_GIVEN PROBLEM_
Copy out every one of the rows below in full, including the wording of each row, and shift each x and y coordinate in the answers by -66. Leave the pictures out of your answer.

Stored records
◇ ◇ ◇ ◇ ◇ ◇ ◇
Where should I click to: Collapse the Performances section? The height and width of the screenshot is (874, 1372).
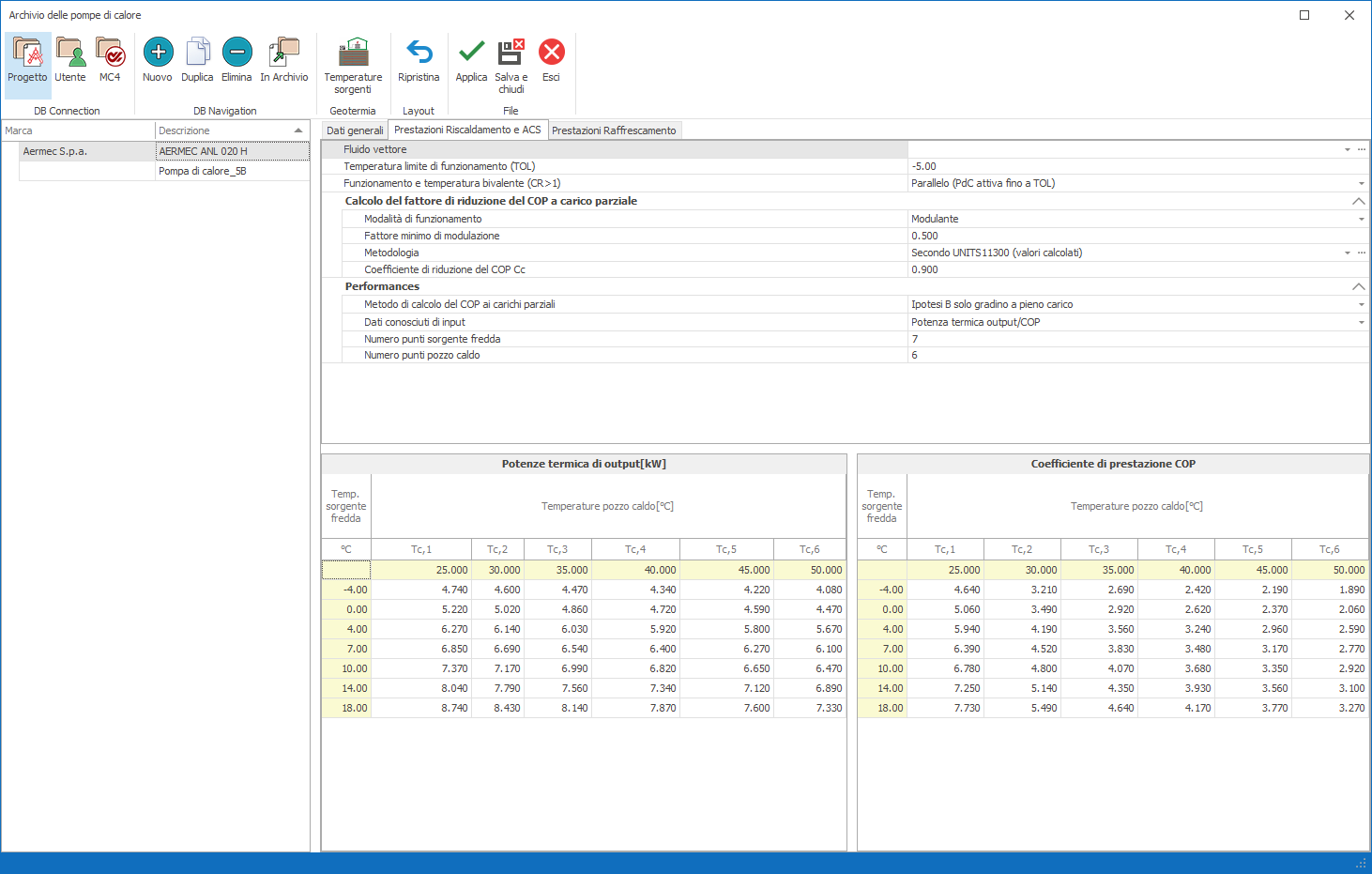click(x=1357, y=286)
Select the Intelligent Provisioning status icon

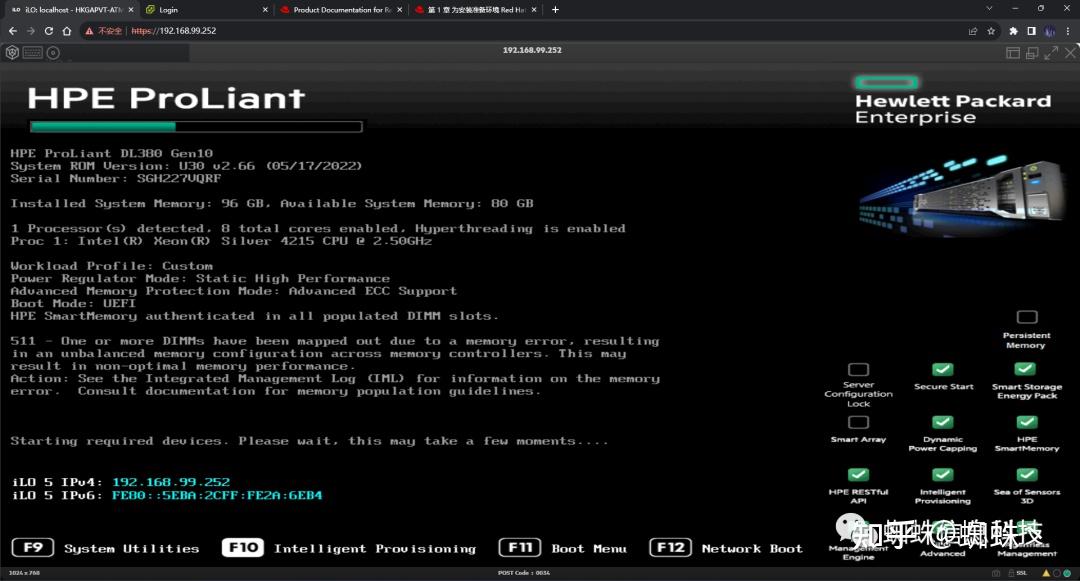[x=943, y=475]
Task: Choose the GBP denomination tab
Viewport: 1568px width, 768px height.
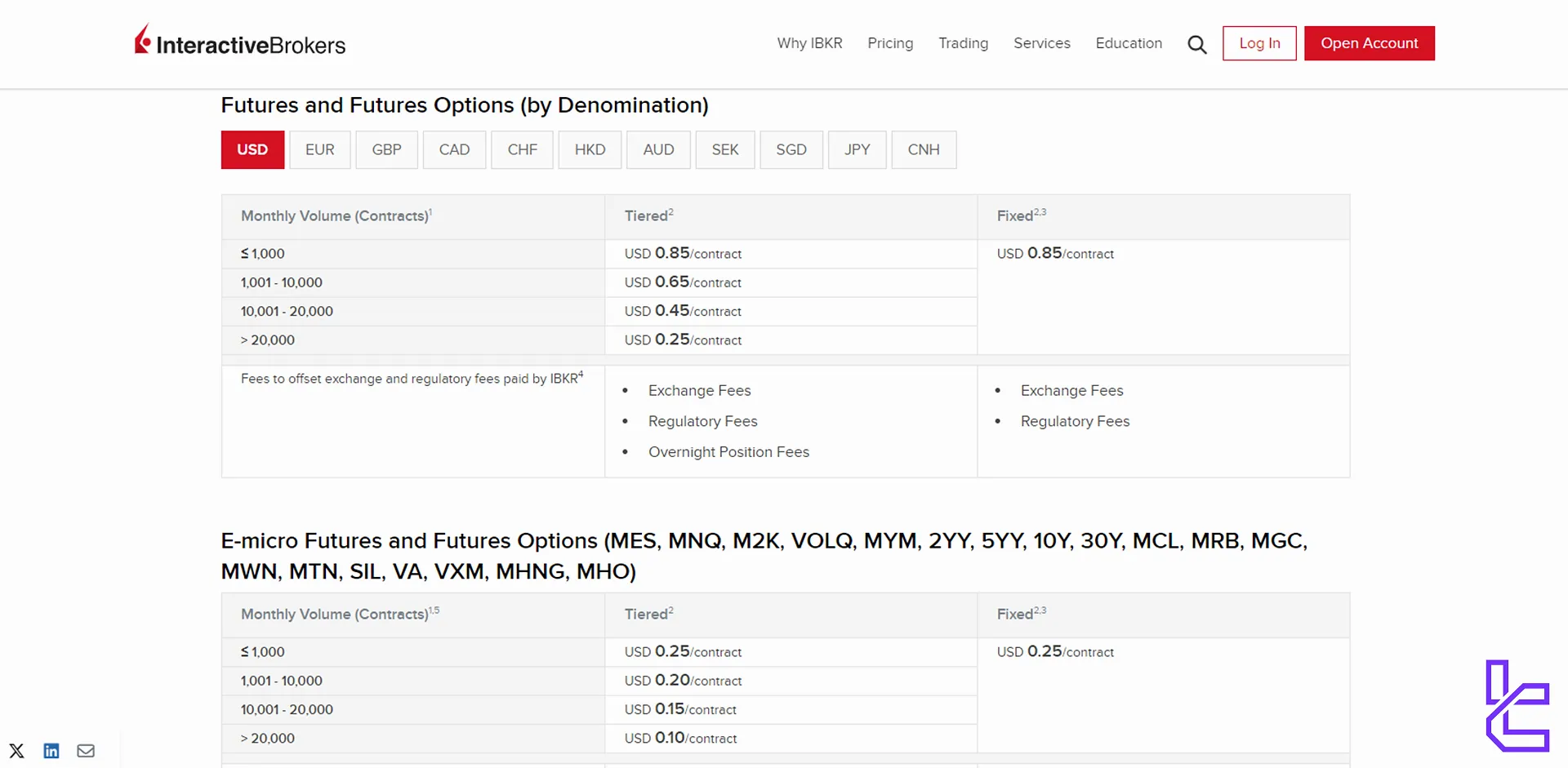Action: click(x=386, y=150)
◇ ◇ ◇ ◇ ◇ ◇ ◇
_REPLY_
Where should I click to: Collapse the Performances section? The height and width of the screenshot is (874, 1372).
click(x=1291, y=220)
Select the Intelligent Provisioning status icon

[x=877, y=409]
Task: Choose the GBP denomination tab
Viewport: 1568px width, 768px height.
Action: click(x=320, y=84)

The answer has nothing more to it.